Ella no se acordará de mí, pero yo sí la recuerdo bien. Nos conocimos en Calahorra. Corría el año 2004, los partidos andaban enredados en plena precampaña electoral y la presidenta de la Comunidad de Madrid formaba parte del puñado de líderes que el PP mandaba de gira por toda España explicando su proyecto político. Su agenda le llevó aquel día a recalar en la capital riojabajeña. Flanqueada por los candidatos regionales, Esperanza Aguirre desgranó la parte del programa tocante a empleo femenino y violencia doméstica y, acto seguido, concedió una entrevista más amplia a este periódico.
El encuentro se concertó en las instalaciones del parador de Calahorra. Antes de lo que dijo, me llamó la atención lo que hizo. Aún no había reparado en el periodista cuando Esperanza intercambió unas palabras con el fotógrafo. Al instante llamó la atención de su jefa de gabinete –no llegaba a la treintena pero, sorprendentemente, guardaba un inquietante parecido con su superiora incluido el corte de pelo y hasta el tono lila de sus respectivas chaquetas– y le susurró unas leves indicaciones.

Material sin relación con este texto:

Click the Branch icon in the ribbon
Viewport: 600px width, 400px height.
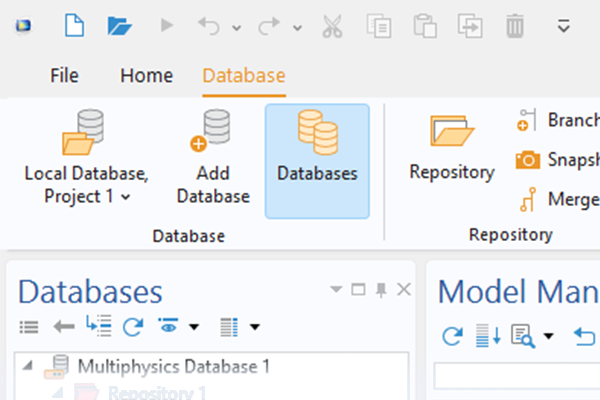point(527,121)
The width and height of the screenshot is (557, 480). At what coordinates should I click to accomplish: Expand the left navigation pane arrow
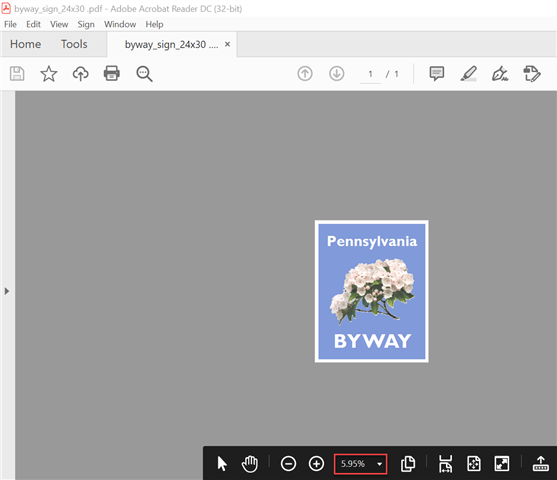pyautogui.click(x=7, y=291)
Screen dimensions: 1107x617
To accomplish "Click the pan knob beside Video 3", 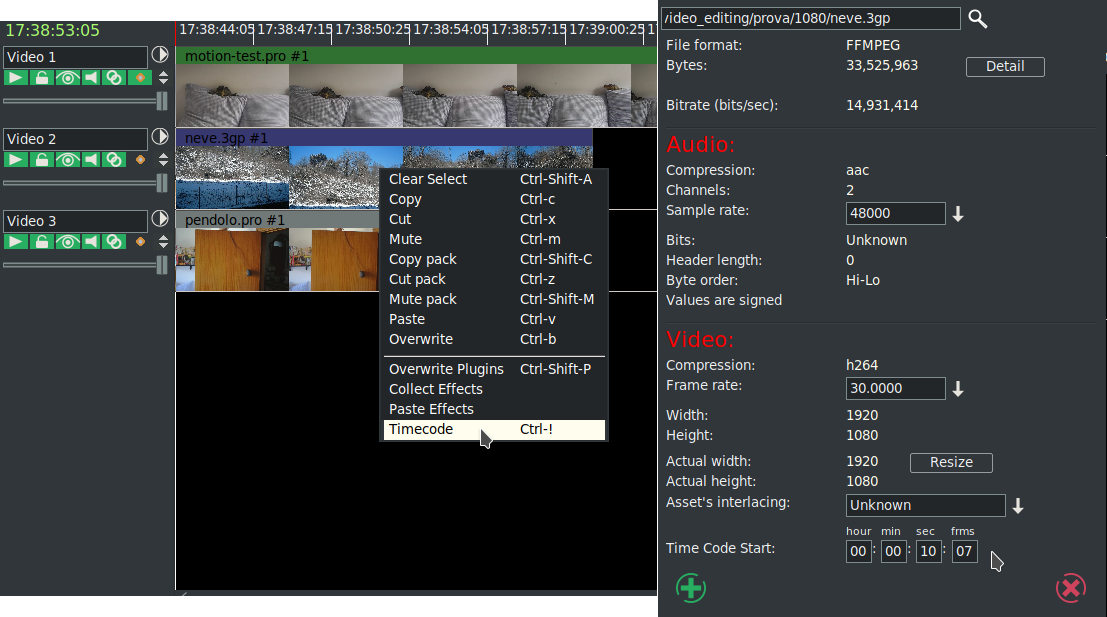I will (x=160, y=220).
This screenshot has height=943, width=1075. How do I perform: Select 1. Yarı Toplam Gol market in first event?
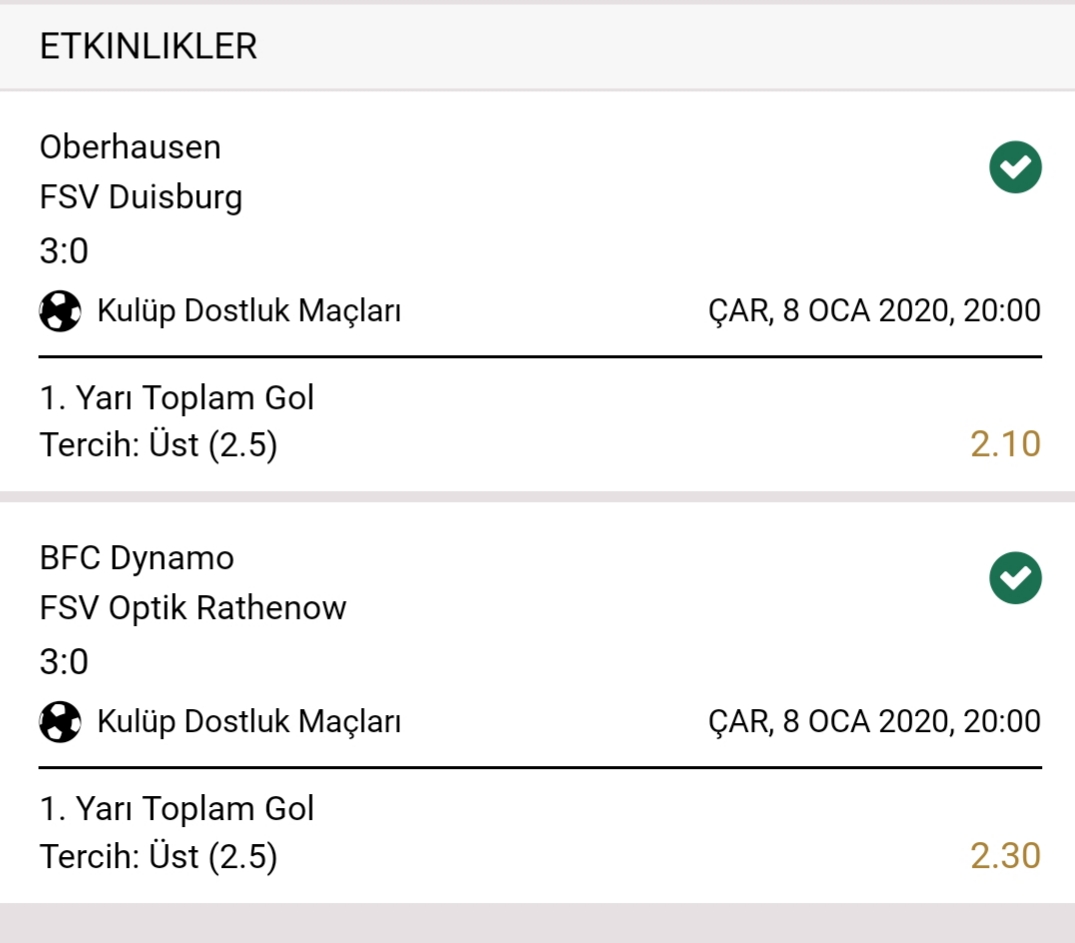177,398
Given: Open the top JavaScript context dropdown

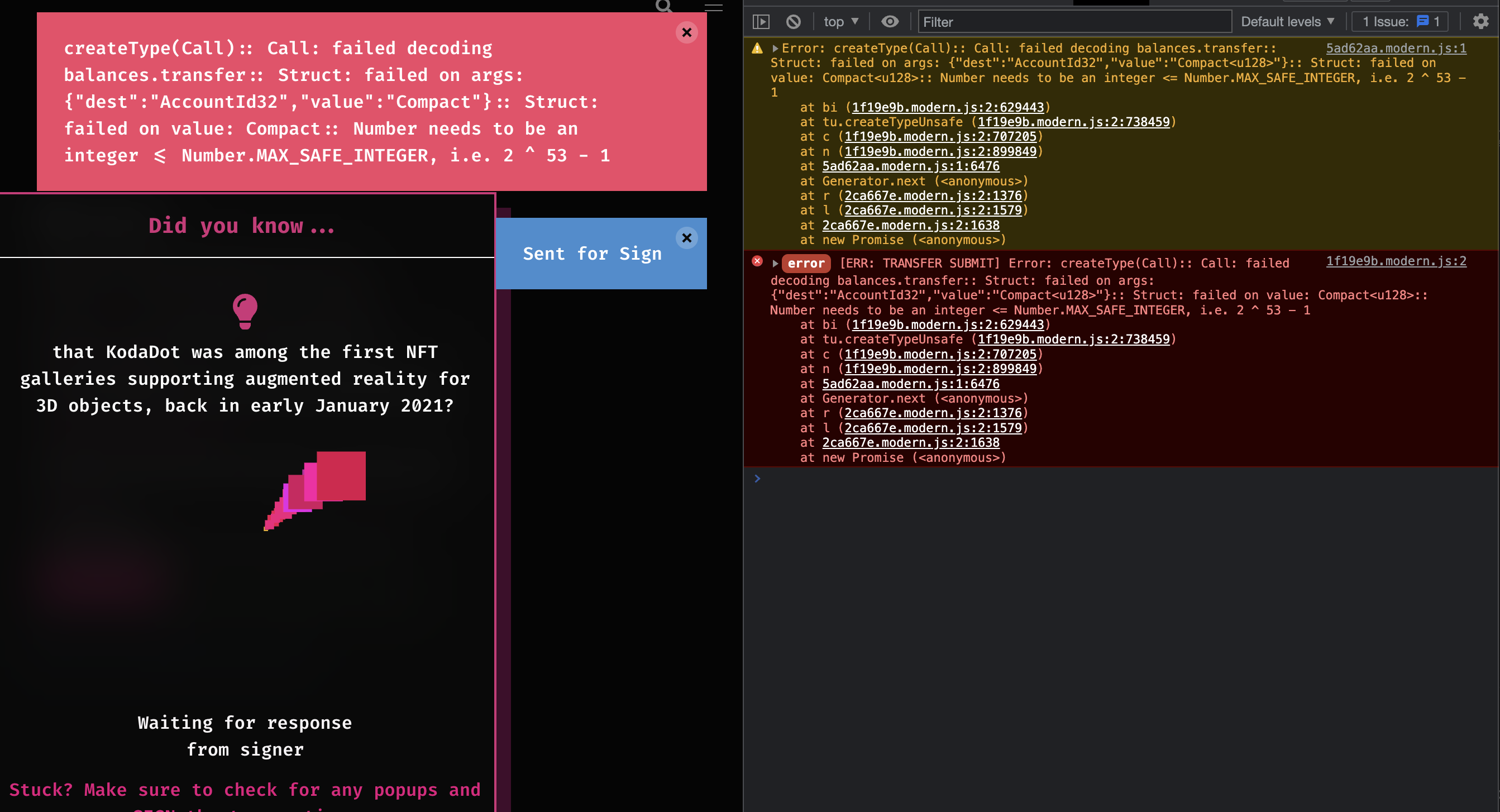Looking at the screenshot, I should tap(841, 22).
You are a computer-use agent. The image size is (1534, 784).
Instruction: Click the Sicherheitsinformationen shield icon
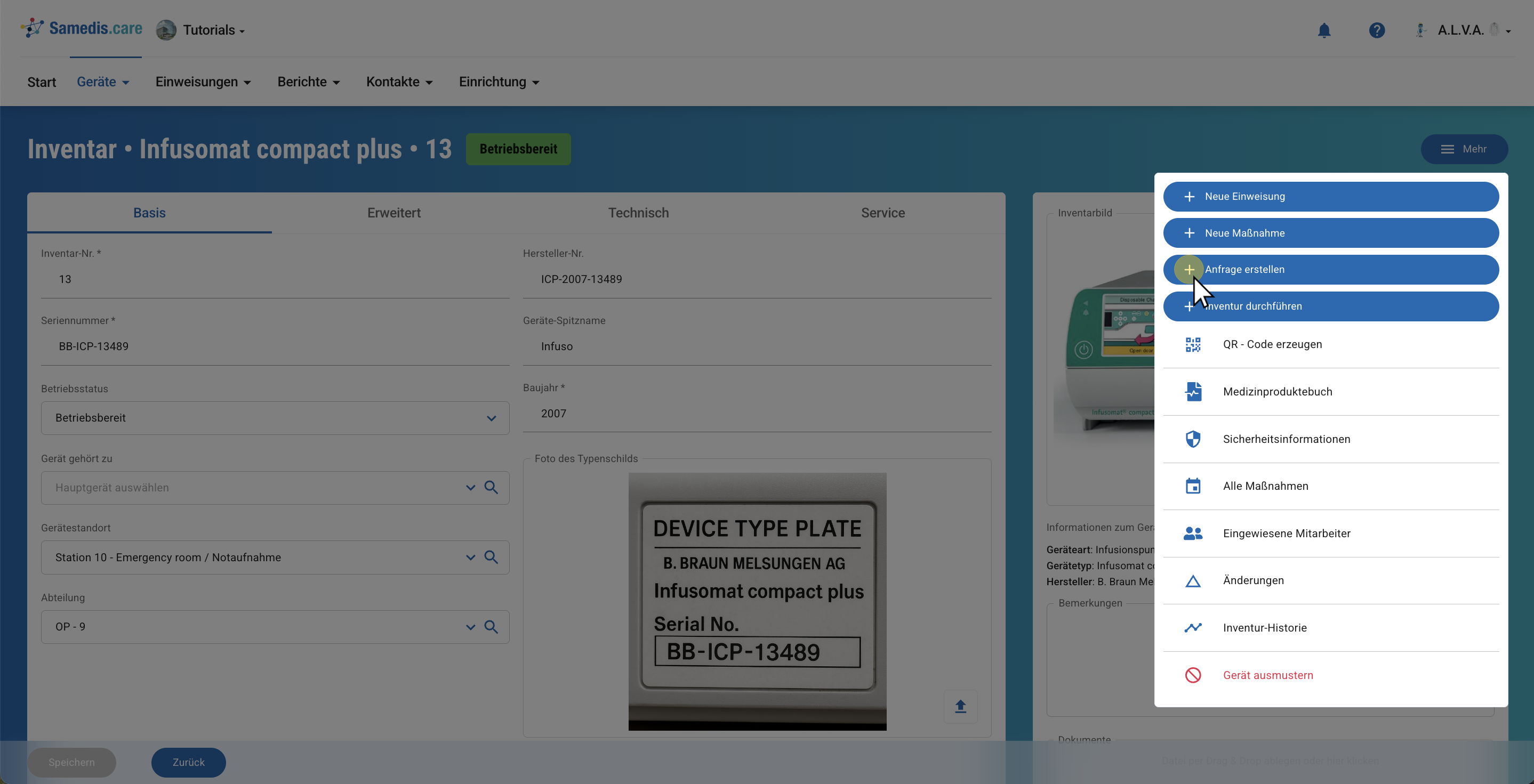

Su alter ego abrió entonces un discreto bolso del que extrajo unos aperos de maquillaje. Aguirre sació con ellos su coquetería antes de enfrentarse a la Nikon que le apuntaba y comentar con mi compañero el ángulo y el fondo más propicios para el retrato.
Cumplido el trámite, la presidenta de Madrid respondió a mi cuestionario como acostumbra a exponer sus reflexiones: con la espalda muy erguida y esa media sonrisa que le encoge los ojillos. De entre los muchos titulares que regaló, recuerdo uno que decía: «El partido debería sufrir un varapalo que propicie una verdadera reconstrucción interna». Quién iba a decir que la misma frase que usó entonces para referirse al PSOE le serviría ahora para hacer el diagnóstico de su propia formación. Sólo le queda pendiente desmaquillarse y mostrar si de verdad se postula para encabezar el cambio.